City-owned land not taxable under lease where both parties believed it was nontaxable

Lebanon Hangar Associates, Ltd. v. Lebanon
Lebanon Hangar Associates, Ltd. v. Lebanon
No. 2011-318
Tuesday, June 12, 2012

This case involves the scope of authority of an arbitrator hired by the parties to resolve a property tax exemption dispute. Under RSA 72:23, I property taxes may be assessed on municipally-owned land that is leased to private parties. The plaintiff leased land from the City at the municipal airport under a lease that required the plaintiff to pay taxes that are lawfully levied or assessed. From 1991 to 2006 the City assessed taxes only on the improvements made by the plaintiff, not on the land. In 2006 the City sought to assess the land as well, and litigation ensued and was referred to an arbitrator under an arbitration clause in the lease.

The arbitrator agreed with the City that the language of the lease allowed taxation of the land. However, the arbitrator also found that both parties believed the land was not taxable at the time the lease was negotiated, a "mutual mistake." Invoking the equitable doctrine of reformation of contracts, the arbitrator ruled the terms of the lease would be reformed to reflect the parties' understanding in 1991 that the land would not be subject to tax.

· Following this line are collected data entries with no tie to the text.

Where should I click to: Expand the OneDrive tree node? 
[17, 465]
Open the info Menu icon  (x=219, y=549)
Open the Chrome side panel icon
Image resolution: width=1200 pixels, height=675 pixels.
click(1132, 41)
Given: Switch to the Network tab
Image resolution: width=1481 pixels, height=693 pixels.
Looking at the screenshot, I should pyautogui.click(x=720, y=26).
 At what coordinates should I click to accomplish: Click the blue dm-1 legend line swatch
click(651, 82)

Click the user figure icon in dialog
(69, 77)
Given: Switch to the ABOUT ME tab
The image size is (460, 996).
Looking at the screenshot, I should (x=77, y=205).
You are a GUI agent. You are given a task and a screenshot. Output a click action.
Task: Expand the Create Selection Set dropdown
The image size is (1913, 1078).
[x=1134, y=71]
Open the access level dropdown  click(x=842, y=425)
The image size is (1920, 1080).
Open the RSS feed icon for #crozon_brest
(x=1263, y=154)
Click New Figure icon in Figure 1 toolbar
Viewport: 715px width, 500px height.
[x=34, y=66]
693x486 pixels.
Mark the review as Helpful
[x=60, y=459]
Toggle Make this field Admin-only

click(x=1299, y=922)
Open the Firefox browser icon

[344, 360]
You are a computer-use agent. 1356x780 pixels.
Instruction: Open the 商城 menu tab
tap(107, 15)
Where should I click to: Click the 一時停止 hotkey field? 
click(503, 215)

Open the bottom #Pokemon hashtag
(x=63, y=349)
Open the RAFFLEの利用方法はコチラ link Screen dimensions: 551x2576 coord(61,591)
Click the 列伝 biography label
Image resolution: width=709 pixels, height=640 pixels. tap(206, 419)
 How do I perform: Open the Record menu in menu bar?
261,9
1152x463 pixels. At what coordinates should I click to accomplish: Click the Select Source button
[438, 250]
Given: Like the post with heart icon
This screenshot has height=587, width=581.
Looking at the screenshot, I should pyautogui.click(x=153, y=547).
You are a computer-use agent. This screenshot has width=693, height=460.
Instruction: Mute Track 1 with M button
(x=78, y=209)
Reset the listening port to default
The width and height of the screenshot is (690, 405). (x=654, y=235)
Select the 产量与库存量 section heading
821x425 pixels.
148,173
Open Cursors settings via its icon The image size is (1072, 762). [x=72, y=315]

On appeal to the Supreme Court the City argued that the arbitrator's role was limited to interpreting the lease itself, but the Court disagreed, noting the quoting a prominent treaties on arbitration:

"'The remedy of reformation to correct a mutual mistake in a contract is well established and had been consistently recognized by arbitrators.' … In the 'limited circumstance' of a mutual mistake, 'an arbitrator may reform the contract to reflect the true intent of the parties.'"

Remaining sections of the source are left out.